* [Recorded information]:

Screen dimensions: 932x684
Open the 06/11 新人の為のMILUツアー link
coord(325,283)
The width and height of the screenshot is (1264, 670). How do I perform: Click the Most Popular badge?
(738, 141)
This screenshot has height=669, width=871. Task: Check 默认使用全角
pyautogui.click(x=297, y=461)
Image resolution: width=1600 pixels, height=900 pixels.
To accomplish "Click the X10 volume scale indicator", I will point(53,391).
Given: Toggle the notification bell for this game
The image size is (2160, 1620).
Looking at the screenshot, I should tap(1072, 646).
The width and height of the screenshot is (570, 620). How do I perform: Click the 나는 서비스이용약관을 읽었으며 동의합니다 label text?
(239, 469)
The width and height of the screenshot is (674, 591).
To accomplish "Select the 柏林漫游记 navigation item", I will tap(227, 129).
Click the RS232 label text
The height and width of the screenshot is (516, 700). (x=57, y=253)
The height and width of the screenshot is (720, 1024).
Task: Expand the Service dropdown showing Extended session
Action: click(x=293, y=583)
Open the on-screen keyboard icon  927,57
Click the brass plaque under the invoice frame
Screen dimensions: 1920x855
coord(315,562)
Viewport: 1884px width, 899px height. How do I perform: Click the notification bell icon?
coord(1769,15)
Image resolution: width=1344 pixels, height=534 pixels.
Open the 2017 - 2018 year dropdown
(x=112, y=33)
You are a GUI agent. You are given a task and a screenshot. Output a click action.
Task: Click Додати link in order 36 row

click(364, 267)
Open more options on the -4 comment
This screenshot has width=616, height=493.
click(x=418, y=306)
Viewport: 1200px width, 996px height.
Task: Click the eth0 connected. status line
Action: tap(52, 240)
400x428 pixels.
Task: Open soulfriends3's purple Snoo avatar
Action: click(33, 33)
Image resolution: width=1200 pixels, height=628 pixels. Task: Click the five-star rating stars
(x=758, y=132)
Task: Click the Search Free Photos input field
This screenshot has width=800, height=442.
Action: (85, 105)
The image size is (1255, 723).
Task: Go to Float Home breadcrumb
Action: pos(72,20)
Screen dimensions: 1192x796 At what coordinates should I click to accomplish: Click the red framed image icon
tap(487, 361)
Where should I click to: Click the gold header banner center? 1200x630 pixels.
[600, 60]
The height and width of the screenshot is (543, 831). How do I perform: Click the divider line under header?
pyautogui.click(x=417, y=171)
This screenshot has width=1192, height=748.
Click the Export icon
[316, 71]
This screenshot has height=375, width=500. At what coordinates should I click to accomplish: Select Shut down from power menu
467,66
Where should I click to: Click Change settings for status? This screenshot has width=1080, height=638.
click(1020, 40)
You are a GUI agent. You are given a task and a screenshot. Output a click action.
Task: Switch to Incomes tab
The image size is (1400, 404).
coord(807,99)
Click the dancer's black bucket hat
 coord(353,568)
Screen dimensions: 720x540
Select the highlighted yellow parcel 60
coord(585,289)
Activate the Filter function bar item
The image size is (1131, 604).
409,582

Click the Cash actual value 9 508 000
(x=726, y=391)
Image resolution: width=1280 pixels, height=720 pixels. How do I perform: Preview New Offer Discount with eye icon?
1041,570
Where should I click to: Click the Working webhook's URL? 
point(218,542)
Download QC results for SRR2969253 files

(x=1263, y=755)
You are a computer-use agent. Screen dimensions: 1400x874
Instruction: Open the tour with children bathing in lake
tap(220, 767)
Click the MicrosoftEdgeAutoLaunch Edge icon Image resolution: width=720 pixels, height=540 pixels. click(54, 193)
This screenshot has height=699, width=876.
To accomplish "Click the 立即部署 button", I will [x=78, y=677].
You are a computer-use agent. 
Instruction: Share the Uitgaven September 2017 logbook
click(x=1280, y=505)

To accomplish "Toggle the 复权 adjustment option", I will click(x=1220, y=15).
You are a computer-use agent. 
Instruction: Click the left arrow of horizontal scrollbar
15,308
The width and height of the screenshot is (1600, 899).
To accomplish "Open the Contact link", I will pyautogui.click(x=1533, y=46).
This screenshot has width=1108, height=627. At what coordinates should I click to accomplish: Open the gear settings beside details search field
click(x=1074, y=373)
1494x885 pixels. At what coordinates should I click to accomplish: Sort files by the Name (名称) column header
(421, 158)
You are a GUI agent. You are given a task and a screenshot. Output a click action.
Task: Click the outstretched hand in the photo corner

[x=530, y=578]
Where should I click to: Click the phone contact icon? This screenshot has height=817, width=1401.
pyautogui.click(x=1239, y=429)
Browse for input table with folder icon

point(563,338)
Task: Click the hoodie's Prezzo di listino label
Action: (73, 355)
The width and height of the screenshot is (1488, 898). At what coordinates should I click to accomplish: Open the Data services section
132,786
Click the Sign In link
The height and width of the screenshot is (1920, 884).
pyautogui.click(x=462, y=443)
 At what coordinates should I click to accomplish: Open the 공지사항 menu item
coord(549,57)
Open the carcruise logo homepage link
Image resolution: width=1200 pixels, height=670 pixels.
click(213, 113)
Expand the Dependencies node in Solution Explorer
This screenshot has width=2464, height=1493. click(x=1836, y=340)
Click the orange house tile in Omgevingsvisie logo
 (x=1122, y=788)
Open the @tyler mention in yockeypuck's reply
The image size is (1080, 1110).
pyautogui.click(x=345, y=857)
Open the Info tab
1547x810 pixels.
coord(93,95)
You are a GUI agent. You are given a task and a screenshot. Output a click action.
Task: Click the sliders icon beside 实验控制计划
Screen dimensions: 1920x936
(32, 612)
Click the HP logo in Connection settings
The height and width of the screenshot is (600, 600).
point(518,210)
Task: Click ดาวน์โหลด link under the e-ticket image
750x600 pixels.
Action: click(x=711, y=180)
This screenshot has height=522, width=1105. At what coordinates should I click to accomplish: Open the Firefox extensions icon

* [Your objective]: I need every line of the data that has the word "will"; please list them.

* [Output for this task]:
To accomplish "Click the X10 volume scale indicator", I will point(53,391).
To accomplish "Select the 柏林漫游记 navigation item", I will tap(227, 129).
To accomplish "Click the 立即部署 button", I will [x=78, y=677].
To accomplish "Toggle the 复权 adjustment option", I will click(x=1220, y=15).
To accomplish "Open the Contact link", I will pyautogui.click(x=1533, y=46).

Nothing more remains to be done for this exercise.